Activity:
Scan the records for the string "Identify", then copy each line that has it.
[Opening The input section]
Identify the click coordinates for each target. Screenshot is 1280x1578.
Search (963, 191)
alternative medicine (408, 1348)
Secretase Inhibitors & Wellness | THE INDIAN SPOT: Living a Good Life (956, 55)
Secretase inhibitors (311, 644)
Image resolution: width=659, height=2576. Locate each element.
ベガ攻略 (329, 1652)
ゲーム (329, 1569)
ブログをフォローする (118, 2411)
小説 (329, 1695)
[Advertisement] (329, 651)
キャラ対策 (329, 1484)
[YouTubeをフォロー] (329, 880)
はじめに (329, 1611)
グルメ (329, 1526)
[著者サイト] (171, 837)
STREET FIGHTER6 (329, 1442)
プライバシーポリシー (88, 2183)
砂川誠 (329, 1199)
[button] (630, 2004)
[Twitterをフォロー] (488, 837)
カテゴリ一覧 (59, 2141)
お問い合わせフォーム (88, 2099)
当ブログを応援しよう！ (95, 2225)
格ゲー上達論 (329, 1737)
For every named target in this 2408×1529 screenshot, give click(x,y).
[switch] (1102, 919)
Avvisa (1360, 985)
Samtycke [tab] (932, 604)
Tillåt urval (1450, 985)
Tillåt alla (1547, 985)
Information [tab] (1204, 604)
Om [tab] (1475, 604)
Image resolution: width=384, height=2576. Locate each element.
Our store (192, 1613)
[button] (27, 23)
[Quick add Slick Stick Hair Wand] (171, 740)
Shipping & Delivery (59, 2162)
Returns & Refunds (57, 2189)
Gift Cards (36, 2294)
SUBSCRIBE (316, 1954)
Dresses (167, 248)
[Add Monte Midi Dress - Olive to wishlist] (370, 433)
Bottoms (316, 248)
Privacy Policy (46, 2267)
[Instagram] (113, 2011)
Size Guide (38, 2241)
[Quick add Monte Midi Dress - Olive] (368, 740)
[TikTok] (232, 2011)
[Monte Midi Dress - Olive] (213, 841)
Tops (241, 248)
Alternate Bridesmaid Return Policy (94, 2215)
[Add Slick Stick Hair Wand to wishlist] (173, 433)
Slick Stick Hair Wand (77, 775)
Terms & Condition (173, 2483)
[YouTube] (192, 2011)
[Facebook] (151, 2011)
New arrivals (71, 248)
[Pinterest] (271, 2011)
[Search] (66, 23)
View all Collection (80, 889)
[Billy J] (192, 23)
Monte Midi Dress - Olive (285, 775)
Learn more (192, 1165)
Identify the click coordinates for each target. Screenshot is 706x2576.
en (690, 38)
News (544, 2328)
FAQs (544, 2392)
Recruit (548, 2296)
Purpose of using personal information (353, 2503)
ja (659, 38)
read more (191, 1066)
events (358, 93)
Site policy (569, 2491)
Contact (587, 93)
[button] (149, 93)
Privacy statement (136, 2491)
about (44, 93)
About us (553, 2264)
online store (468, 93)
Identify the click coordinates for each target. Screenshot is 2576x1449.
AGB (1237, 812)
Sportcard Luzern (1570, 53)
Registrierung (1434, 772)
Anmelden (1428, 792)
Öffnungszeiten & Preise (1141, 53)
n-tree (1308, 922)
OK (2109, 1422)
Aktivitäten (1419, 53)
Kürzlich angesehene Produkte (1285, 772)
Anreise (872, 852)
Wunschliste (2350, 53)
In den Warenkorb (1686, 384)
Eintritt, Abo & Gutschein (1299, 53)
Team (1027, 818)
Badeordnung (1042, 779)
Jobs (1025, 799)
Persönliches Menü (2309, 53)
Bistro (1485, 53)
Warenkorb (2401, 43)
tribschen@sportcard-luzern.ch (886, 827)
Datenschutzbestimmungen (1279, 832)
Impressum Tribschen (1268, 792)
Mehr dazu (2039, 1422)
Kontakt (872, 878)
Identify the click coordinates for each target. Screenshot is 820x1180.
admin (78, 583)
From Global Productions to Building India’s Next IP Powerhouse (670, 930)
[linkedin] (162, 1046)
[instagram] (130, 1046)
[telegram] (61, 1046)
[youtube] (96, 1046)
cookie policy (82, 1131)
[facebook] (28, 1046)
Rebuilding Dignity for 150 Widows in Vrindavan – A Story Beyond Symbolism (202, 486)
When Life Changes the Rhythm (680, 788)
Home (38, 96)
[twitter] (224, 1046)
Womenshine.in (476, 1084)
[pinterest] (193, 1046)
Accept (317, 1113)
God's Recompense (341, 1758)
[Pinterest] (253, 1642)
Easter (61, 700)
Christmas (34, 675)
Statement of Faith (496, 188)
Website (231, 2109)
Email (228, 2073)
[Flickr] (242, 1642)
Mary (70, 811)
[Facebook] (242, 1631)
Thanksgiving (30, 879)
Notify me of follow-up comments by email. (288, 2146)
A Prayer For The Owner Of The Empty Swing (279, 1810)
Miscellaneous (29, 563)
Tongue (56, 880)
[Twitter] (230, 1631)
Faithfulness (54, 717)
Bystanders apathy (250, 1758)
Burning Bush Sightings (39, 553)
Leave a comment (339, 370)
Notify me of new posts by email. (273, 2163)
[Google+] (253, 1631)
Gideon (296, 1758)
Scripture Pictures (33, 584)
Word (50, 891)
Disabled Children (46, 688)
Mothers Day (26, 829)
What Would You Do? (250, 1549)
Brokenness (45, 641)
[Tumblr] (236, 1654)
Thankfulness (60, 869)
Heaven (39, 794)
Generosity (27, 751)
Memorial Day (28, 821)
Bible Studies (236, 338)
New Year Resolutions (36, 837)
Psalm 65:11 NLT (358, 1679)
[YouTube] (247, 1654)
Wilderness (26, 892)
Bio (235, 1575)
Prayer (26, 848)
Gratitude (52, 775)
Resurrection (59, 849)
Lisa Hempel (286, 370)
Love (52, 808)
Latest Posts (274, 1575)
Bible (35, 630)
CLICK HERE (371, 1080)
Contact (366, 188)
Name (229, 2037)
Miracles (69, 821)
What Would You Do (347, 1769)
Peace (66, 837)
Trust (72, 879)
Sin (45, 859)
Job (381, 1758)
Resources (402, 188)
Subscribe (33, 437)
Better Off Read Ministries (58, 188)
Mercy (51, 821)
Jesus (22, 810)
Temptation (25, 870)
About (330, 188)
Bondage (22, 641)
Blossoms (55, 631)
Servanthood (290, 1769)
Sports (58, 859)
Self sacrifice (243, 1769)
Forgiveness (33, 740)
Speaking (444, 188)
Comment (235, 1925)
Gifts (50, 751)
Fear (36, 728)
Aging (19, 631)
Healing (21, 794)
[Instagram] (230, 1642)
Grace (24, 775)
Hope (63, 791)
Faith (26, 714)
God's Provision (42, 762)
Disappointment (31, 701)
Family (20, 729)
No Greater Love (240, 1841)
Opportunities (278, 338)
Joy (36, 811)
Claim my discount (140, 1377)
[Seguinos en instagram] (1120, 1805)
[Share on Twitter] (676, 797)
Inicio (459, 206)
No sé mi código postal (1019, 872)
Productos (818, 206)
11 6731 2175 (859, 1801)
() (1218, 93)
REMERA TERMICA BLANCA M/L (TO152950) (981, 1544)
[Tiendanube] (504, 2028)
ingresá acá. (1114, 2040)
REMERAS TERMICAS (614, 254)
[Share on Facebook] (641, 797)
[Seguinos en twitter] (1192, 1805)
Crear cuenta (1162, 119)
[Closing The input section]
Exercise result:
Identify the click coordinates for each target. Screenshot is 1280x1578.
Identify the click coordinates for each target. Screenshot is 706x2576.
Identify the click coordinates for each target. Screenshot is 2576x1449.
Identify the click coordinates for each target. Screenshot is 820x1180.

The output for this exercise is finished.